The players were still there, and just as devoted. But, they now had a choice; they didn't have to play the game of consensus with whoever was available. They logged on with their 9600 baud modems and - bam - they could get together for a game with players of whatever flavor they wanted, devoted to the same game they were, and stay for as long or as little as needed. They could still tank the Mountain Dew to stay up all night to play, but now they could also choose not to - without sending everyone else home because their character was too important. They could also go to the Super Nintendo or King's Quest on the PC if the online game wasn't interesting, but they could get their fix in their personal dosage of choice.
So, then I found myself hooked. All the players were there. Grades suffered, sleep disappeared, but I was happy again. I could play whenever I wanted, for as long as I wanted, and there was always someone around to join me. Even the dice-roller types were there, but really, everyone needs cannon fodder. Maybe the game wasn't as in depth as before, and maybe it was all text, but you could get into it right away and besides, hadn't we been playing what amounted to a cruder version with the old tabletops?

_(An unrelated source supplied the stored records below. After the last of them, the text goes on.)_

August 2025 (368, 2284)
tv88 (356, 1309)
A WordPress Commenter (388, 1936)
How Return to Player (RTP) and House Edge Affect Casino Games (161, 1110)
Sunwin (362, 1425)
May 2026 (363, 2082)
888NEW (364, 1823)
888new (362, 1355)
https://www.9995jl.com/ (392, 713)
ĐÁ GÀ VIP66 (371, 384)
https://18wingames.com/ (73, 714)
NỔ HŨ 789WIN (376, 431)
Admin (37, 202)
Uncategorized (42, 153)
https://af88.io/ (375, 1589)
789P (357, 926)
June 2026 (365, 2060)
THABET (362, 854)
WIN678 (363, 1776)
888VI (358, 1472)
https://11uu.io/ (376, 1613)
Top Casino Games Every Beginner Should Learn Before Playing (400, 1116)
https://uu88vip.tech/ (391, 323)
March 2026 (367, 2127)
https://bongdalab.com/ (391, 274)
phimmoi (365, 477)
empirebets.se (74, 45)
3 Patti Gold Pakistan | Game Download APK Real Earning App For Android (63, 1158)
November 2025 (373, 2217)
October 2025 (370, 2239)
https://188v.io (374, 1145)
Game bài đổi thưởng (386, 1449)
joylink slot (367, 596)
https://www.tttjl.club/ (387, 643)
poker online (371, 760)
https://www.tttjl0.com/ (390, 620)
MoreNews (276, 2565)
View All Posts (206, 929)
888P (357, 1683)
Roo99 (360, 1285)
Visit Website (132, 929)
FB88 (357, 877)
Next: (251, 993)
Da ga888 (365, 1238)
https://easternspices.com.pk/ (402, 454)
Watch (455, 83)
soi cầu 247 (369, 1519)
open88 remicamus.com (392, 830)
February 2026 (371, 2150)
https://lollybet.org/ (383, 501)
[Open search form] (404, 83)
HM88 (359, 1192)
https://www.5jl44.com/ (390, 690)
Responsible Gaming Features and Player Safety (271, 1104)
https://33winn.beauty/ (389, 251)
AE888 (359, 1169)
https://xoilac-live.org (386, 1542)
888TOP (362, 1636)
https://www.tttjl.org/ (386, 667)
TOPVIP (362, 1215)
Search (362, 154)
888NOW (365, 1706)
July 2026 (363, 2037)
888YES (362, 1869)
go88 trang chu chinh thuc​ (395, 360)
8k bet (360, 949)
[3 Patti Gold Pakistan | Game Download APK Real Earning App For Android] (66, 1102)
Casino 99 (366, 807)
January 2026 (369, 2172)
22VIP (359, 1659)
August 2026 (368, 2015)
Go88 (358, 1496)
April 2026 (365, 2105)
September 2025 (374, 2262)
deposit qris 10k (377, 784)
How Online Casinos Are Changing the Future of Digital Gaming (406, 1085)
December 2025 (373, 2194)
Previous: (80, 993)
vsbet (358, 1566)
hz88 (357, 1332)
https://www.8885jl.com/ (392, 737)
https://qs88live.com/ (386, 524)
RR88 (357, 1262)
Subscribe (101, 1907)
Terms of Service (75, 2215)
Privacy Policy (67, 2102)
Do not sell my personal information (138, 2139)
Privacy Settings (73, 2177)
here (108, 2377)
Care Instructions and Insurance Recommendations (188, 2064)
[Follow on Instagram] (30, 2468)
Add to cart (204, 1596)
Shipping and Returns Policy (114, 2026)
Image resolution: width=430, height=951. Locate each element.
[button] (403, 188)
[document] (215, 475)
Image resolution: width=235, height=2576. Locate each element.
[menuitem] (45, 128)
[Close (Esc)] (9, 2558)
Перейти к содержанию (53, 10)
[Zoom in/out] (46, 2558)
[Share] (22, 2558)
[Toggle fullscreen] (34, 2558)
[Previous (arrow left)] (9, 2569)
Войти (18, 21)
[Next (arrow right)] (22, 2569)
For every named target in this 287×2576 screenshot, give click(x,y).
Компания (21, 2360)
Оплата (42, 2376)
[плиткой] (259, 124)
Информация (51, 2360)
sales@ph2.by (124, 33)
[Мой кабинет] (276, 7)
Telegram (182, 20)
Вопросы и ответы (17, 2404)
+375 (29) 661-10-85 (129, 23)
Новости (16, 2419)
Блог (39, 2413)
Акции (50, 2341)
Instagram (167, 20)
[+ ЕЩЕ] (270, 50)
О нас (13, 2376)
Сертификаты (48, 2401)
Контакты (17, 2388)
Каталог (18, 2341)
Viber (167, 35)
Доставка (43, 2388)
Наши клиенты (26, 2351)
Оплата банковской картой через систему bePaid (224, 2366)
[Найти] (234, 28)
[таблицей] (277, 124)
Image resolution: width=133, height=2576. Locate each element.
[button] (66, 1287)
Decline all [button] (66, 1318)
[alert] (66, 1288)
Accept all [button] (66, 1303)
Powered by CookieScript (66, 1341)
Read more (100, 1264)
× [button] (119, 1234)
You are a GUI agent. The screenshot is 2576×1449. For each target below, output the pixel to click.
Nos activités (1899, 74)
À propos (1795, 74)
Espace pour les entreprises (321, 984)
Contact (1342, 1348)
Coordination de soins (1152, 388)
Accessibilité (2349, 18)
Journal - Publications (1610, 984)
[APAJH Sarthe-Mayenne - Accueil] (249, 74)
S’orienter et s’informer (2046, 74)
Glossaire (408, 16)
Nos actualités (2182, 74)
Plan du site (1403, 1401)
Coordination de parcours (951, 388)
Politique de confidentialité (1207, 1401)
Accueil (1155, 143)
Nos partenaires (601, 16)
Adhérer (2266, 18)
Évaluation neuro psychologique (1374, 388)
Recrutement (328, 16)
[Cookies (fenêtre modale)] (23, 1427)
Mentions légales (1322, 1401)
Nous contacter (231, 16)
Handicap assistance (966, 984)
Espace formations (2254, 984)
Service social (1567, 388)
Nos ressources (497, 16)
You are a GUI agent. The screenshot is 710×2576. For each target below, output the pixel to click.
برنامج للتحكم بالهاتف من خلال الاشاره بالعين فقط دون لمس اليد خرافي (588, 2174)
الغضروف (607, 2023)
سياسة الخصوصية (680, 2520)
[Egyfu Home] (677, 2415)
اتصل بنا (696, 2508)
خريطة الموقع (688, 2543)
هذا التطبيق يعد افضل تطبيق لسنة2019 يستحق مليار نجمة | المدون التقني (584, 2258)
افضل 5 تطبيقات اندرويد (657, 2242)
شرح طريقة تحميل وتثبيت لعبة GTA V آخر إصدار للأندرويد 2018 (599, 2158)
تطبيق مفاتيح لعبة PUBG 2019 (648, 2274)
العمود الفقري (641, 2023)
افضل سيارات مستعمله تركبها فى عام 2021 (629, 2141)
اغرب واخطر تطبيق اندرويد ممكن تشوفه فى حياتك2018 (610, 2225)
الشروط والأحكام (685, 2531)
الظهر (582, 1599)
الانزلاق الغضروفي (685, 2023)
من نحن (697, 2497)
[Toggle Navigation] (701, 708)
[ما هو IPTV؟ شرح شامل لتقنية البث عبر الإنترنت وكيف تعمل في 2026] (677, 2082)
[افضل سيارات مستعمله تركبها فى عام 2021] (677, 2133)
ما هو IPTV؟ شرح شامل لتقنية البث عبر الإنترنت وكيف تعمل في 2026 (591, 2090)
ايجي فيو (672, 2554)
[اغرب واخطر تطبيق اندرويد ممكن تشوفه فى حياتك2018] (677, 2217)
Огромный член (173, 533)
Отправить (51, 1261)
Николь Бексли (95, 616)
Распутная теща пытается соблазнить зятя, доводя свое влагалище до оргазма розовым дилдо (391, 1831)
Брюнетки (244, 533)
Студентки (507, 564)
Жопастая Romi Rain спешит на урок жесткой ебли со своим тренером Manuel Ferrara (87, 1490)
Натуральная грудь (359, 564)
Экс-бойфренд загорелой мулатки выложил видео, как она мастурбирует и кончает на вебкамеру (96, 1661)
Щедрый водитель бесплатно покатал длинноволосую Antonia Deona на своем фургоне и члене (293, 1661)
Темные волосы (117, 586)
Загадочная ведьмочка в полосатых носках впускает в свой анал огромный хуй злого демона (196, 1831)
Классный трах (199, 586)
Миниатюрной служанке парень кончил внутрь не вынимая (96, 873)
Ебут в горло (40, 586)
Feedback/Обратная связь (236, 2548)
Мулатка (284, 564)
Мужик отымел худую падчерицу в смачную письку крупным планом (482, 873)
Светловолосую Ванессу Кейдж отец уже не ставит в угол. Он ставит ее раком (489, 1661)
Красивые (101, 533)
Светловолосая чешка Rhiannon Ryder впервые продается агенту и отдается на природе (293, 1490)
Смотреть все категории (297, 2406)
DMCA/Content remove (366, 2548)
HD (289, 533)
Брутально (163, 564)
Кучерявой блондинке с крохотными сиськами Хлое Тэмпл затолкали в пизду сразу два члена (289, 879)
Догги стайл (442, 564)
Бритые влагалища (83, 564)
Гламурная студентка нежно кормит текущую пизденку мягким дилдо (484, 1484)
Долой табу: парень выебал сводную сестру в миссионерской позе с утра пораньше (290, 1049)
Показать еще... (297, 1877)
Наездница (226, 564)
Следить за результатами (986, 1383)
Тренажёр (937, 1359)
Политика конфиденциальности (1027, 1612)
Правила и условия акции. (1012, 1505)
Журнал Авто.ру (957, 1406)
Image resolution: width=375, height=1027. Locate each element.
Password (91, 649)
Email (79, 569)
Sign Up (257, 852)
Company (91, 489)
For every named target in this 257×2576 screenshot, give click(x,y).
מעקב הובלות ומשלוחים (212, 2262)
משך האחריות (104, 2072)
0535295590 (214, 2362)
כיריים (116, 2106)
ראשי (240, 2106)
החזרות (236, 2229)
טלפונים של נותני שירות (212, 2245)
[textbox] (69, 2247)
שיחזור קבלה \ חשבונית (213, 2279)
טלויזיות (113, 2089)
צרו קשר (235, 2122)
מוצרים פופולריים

It made sense that this is the direction the games were going, because it was a lot easier to get into the game. You could roll up a character and do all the administrative work with the ease of a menu. You didn't have to roll any dice or figure out anything. The computer did it for you. All you had to do was learn a few basic commands, and you were set. If you wanted to, you could start a new character out any time you wanted, and instead of an hour it took about ten minutes. It was almost the same old thing, but with a computer to do all your chores.
Fast forward once again: I looked around the net. The MUD players I burned up so many hours were disappearing. They logged in less and less, and eventually, not at all. The discussion groups on every MUD I found looked about the same: "The game's not as fun anymore because no one's online," "We need people to help keep our game running," "Whatever happened to so and so?" Some of them moved on with life, I'm sure. I did too, really. Compared to ten years ago I spend a tiny fraction of the time gaming.. I got married and started a career. But I knew gamers were still out there. It's a need for expression that doesn't go away so easily and it's a widespread affliction. And there were new gamers out there - they had to be.
Logging into EverQuest, I found my answer. The players were migrating again. The Pentiums and the cable modems were letting everyone go right into a MUD that had all the people they wanted to play with, and not only that but they could actually see the world they were role-playing in. You didn't even have to memorize commands - a half dozen keystrokes and a menu interface and you were golden. A lot more dice-rollers were out there, but that wasn't surprising since the game was a lot easier to play (play I said, not win).
I've tried getting people for an old-time's-sake tabletop game with me. The new rulebooks are slick-looking, and have an even better feel down at the game store than I remember as a kid. But it didn't work. No one has the time, everyone has separate schedules. You get together with an instant role-playing group when you get online, and you don't even have to worry if the DM's mom will let him come over. I found a couple people who said they might play, but I got no replies when I actually tried to make a game go.
My favorite MUD, once host to a constant stream of players, now averages about two during its best times. A few of the old standby players have written the game off publicly, and still more are just giving up quietly. There's a few diehards around, but they aren't usually at their keyboards even when they're logged in.
EverQuest still shows over a thousand players online. Maybe I'll drop in for a quick game.